## SET OF TASKS:
- A) Reproduce the article about Kim Chown from "Six weeks ago" to "all is relief.", switching "anonymity" to "privacy".
- B) Answer these questions from the article about Kim Chown:
(i) How old is Kim Chown?
(ii) At what age did the abuse by her father begin?
(iii) At which court was Francis Beaumont jailed?
- C) Extend the article about Kim Chown by writing what comes after its final sentence.

## TEXT FOR ANALYSIS:
‘It feels like I’m free’ – Child sex abuse survivor Kim Chown speaks six weeks on from rapist father’s incarceration

Child sexual abuse survivor Kim Chown waived her right to anonymity as her father was jailed for 20 years last month.
Child sexual abuse survivor Kim Chown waived her right to anonymity as her father was jailed for 20 years last month.

Six weeks ago Kim Chown made the brave decision to waive her automatic right to anonymity and speak to the YEP about the horrors she suffered at the hands of her rapist father from the age of 11.

In an exclusive interview, she talks today about the overwhelming messages of support and her hopes of giving other survivors the strength to speak out.

Kim Chown, pictured here as a teenager, was abused by her father from the age of 11.

Kim Chown, pictured here as a teenager, was abused by her father from the age of 11.

Shame, guilt, fear. These were the feelings that had defined Kim Chown’s life for decades as she lived with the secret of horrific sexual abuse carried out by her own father when she was a child.

Now, six weeks on from his incarceration, there are mixed emotions but the most powerful of all is relief.

Kim, 53, said: “It feels like I’m free, totally free from something that’s bolted me down and been a burden on my life. I just feel so happy.”

Former university lecturer Francis Beaumont – known to some as Bernard or Bernie – was jailed for 20 years at Leeds Crown Court last month after being found guilty of five counts of rape in the 1970s and 1980s.

## THE DATA:
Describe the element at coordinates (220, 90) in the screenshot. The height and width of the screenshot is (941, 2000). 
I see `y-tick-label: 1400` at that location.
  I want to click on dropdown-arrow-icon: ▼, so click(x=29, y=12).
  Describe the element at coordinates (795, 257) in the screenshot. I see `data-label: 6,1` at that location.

## ANSWERS PER TASK:
- A)
Six weeks ago Kim Chown made the brave decision to waive her automatic right to privacy and speak to the YEP about the horrors she suffered at the hands of her rapist father from the age of 11.

In an exclusive interview, she talks today about the overwhelming messages of support and her hopes of giving other survivors the strength to speak out.

Kim Chown, pictured here as a teenager, was abused by her father from the age of 11.

Kim Chown, pictured here as a teenager, was abused by her father from the age of 11.

Shame, guilt, fear. These were the feelings that had defined Kim Chown’s life for decades as she lived with the secret of horrific sexual abuse carried out by her own father when she was a child.

Now, six weeks on from his incarceration, there are mixed emotions but the most powerful of all is relief.

- B)
(i) 53
(ii) 11
(iii) Leeds Crown Court

- C)
A childhood picture of Kim Chown taken when she was a toddler.

A childhood picture of Kim Chown taken when she was a toddler.

Read more: Depraved Leeds rapist who threatened to dissolve daughter in acid tried to claim she ‘seduced’ him

Seeing justice done at last was undoubtedly a significant moment, but Kim knows the task of moving on will not be a simple one.

“I’m not used to thinking about anything associated with it, unless it’s on my mind for wanting to do things about it,” she said. “That’s sort of how I’ve been for 30 years. Just putting it to one side. It still hasn’t sunk in for me. People have said to me: ‘Now you can move on’. But I can’t. Just because I’ve got justice, I can’t forget that. I need to work through it.”

What has helped enormously is the reaction from those who read about the case and shared supportive messages through the letters’ page of this paper and online.

Kim Chown, pictured with husband Jonathan, in the late 1990s.

Kim Chown, pictured with husband Jonathan, in the late 1990s.

“My daughter sent me some comments,” Kim said. “I thought I daren’t look, but the comments were amazing. There were hundreds of them.

“People were privately messaging me, women in their 70s saying ‘You’re an absolute inspiration. I’ve carried this every day for my life.’

“There’s hundreds and hundreds of people out there who’ve been abused and are still carrying that. Some people carry this secret to their graves, some people take their lives.”

It was the hope that speaking publicly about her own experiences might help other survivors which led Kim to wave her anonymity on the day of her father’s sentencing.

“I thought I’ve come this far and I want that lifting, I’ve got nothing to hide,” she said. “I have to see it through properly, not hiding behind everything like I’ve done for years.

“I wanted to come out from behind that secret and just show others in my position that you’ve got nothing to be ashamed of. My father had got away with this for so long and he thrived on making me feel ashamed.”

Read more: Depraved Leeds lecturer raped daughter for years and forced her to have two abortions

Her 79-year-old father, of Brackenwood Green, Gledhow, Leeds, was found guilty at trial of five offences of rape between 1979 and 1985.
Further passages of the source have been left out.